State-funded fibre network a success with IDA as companies MAN up

Enhancing capacity: Conal Henry, CEO, enet

Enhancing capacity: Conal Henry, CEO, enet

  • by Mike Dwane

NEW analysis shows 97% of all jobs created in IDA-backed companies in Limerick over the last decade have been in firms connected to the state-funded metropolitan area network (MAN).

The MANs were developed in the early 2000s and were a response by government to a market failure arising from under-investment by the then Eircom monopoly - particularly in delivering high speed broadband outside of Dublin.

And Limerick-based enet, which manages dozens of the fibre optic networks around provincial cities and towns, said the Limerick MAN has proven a huge success in supporting foreign direct investment (FDI) in the city.

Its analysis shows that between 2004 and 2013, the IDA announced a total of 2,950 jobs in Limerick-based FDI firms.
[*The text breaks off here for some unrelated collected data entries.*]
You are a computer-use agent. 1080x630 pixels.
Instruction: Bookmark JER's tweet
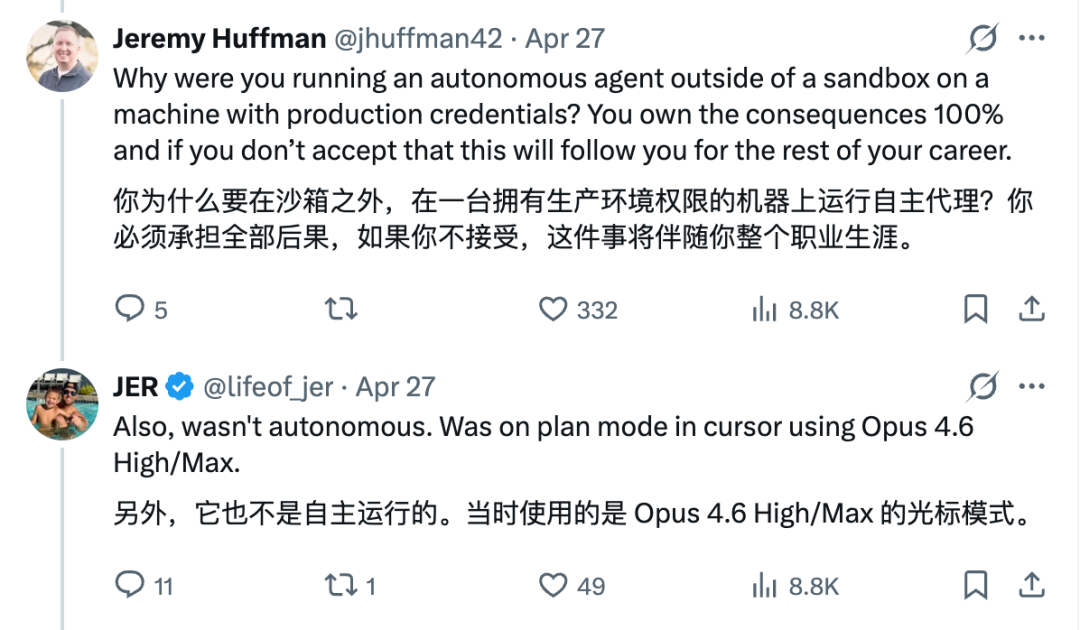[975, 584]
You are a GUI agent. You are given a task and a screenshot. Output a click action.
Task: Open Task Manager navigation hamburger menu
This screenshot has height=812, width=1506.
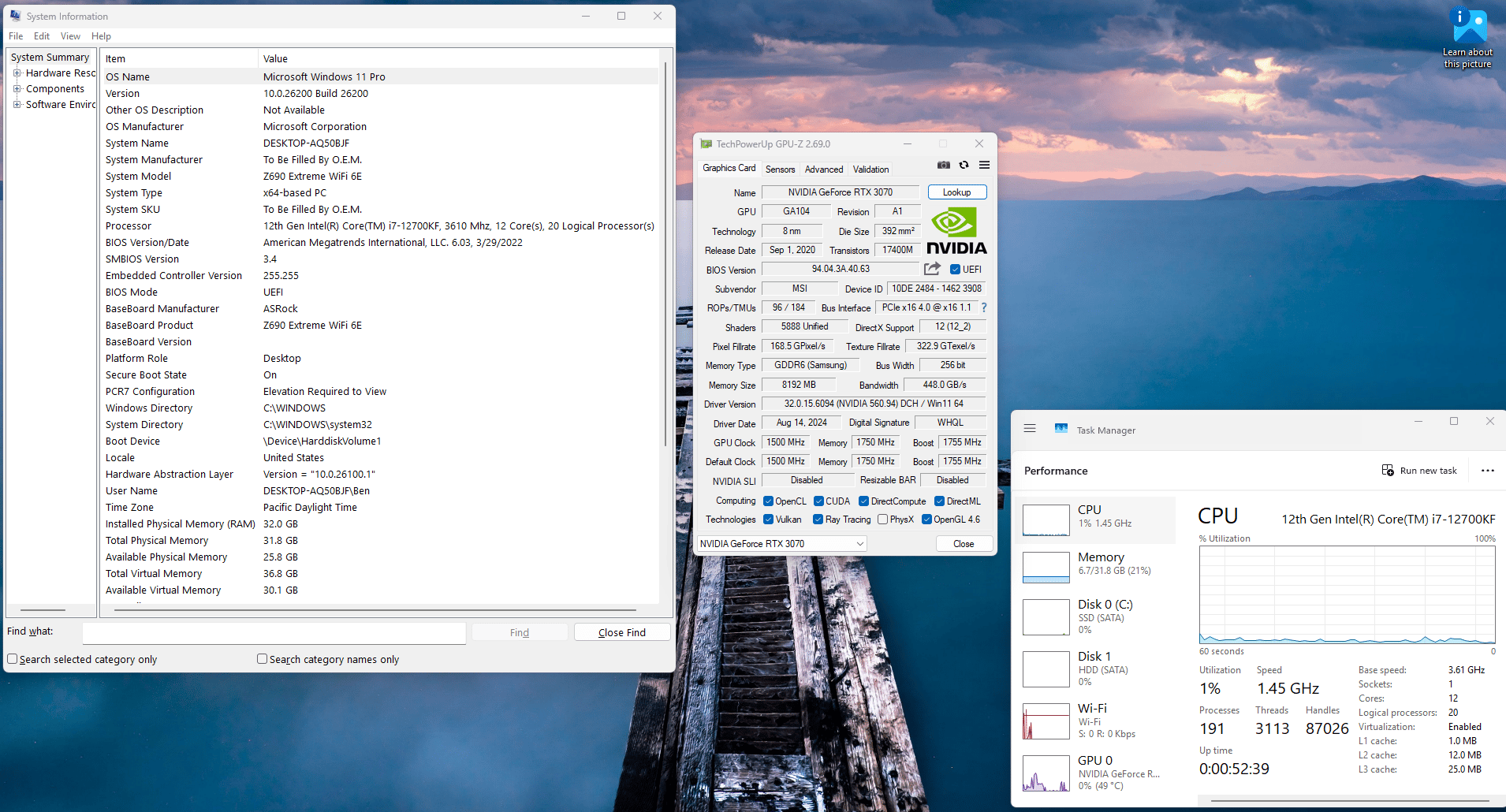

And 2,876 are in companies connected to the local MAN.

“The MANs programme was originally developed to bring greater platform competition for the delivery of telecoms in regional Ireland. You have to remember that when the MANs were launched, they addressed the problems with the single supplier monopoly that had previously existed by creating a completely alternative network,” stated Conal Henry, CEO of enet.

“Importantly, the MANs are operated in an open access fashion, meaning that all telcos can have access. This model is contrary to the exclusive way that traditional operators’ networks functioned and allows for competition in a way that had not previously happened.”

And the IDA’s ICT manager Leo Clancy said the development of the MANs had helped Ireland catch up on other developed economies.

“High speed broadband connectivity is as important as water, light and heat for modern businesses. The progress made by the industry in ensuring that we have widespread high quality broadband available to multinational companies investing here has contributed strongly to foreign direct investment growth,” said Mr Clancy.

While the IDA is still being criticised for being Dublin-centric, Mr Henry believes the picture in the regions might look worse were it not for the MANs.

“While the MANs do not directly create these FDI jobs, they certainly enhance the capacity of the cities and compete for these projects and remove any telecoms barriers. The success of this strategy is dramatically underlined by the performance of the Limerick MAN,” Mr Henry said.